Blitz quotidiano
powered by aruba

Ennio Morricone: “Non lavorerò più per la Rai perché…”

ROMA – La notte degli Oscar è stata anche e soprattutto la serata del maestro Ennio Morricone, premiato dall’Academy per la miglior colonna sonora. Emozionatissimo, il maestro, che ha ricevuto la statuetta per il suo lavoro nel film di Quentin Tarantino, The Hateful Eight, è salito sul palco accompagnato dal figlio e ha dedicato la vittoria alla moglie Maria.

“È stato bravo mio figlio Giovanni, a farmi da interprete” ed è stato bravo “anche a sorreggermi: pure le gambe un po’ mi tremavano…”. Così commenta Morricone al Corriere della Sera la sua serata agli Oscar, che gli è valsa la seconda statuetta della sua carriera. E parla anche della moglie, che ha conosciuto nel 1950, alla quale ha dedicato l’Oscar: “Tra qualche mese festeggiamo i settant’anni di matrimonio”.
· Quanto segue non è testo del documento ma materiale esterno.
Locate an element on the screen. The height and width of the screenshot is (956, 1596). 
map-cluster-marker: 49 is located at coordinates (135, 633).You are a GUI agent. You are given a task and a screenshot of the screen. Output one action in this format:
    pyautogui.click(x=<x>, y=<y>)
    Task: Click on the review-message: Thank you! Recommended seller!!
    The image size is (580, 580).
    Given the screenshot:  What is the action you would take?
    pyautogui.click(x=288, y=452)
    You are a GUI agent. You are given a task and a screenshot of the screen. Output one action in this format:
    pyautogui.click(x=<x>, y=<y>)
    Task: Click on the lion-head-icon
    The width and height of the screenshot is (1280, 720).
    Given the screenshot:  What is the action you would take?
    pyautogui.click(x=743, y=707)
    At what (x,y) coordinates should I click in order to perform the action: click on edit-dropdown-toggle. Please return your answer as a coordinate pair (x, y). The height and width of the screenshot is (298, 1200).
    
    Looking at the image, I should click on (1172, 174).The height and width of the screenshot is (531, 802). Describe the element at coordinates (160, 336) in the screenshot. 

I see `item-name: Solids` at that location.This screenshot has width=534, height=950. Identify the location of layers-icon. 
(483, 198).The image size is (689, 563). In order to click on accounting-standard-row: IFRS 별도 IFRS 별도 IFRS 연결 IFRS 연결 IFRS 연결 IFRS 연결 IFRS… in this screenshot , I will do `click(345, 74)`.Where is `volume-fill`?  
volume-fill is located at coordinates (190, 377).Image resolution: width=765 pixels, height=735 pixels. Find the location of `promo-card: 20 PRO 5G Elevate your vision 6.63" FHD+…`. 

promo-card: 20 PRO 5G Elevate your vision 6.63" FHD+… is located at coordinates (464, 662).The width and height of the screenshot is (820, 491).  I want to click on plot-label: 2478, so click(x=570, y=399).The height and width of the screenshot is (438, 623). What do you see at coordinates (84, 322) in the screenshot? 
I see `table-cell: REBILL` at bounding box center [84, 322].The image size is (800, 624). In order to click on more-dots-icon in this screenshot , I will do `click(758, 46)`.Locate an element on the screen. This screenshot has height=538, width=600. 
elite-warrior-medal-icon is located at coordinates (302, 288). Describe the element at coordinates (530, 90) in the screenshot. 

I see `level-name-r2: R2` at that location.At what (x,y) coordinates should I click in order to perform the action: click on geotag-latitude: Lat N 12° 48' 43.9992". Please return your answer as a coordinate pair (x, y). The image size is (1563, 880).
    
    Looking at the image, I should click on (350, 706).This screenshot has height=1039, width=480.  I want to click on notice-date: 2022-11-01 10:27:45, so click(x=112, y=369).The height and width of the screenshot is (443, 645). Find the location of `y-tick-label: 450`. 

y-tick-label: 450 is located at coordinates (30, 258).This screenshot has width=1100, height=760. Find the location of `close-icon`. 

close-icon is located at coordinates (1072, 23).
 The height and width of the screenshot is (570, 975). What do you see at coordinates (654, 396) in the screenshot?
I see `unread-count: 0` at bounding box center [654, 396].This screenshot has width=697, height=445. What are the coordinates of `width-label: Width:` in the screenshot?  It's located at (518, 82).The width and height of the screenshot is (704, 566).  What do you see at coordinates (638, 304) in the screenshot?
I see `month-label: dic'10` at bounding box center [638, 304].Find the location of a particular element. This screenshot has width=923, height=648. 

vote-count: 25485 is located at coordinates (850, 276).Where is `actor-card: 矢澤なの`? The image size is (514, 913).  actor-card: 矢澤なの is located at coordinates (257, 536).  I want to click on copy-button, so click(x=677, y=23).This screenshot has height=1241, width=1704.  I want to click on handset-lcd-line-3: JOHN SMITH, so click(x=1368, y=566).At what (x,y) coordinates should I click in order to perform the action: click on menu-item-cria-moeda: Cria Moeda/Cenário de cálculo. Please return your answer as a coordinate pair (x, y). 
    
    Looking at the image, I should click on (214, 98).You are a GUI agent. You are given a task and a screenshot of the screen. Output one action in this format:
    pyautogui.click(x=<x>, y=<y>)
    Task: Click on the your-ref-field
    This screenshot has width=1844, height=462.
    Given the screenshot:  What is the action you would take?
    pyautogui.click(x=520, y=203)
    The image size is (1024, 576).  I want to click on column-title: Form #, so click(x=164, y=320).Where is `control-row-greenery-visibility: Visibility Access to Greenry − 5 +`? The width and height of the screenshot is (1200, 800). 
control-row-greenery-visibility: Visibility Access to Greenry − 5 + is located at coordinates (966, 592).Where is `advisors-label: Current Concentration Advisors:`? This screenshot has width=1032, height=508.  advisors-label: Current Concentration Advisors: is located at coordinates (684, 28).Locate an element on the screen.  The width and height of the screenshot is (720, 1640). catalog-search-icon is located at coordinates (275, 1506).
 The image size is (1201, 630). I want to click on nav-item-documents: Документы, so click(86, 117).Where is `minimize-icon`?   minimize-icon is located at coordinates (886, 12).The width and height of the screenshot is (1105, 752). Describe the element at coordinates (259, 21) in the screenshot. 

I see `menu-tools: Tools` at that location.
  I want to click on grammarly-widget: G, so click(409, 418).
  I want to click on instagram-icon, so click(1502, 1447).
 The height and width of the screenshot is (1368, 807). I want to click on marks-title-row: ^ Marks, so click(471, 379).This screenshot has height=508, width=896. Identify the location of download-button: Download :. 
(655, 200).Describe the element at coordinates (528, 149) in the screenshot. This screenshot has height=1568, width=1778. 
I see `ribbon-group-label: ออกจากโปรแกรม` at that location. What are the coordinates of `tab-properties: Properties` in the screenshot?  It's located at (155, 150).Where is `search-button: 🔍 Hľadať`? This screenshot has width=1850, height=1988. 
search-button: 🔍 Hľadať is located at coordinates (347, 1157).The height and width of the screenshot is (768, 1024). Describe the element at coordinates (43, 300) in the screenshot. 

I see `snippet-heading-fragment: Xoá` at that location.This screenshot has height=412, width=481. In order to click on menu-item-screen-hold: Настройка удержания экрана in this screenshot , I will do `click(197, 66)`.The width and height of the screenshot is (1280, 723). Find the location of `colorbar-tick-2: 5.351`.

Nel suo racconto, però, trovano spazio anche un commento sulla attuale situazione del cinema in Italia (“Non è affatto morta” dice il maestro riferendosi all’industria della pellicola di casa nostra e citando nomi come Sorrentino e Tornatore) e una stoccata alla Rai: “L’ultima volta mi hanno cercato per un’opera di Alberto Negrin – spiega Morricone -. Mi hanno detto: ‘Ci sono 10 mila euro per lei e per l’orchestra’. Ora, io posso anche decidere di lavorare gratis per la tv del mio Paese, ma i musicisti vanno rispettati. Incidere una colonna sonora con un’orchestra costa almeno 20, 30, forse 40 mila euro. È stato un momento di grande imbarazzo. Così ho dovuto dire: ‘Basta, grazie'”.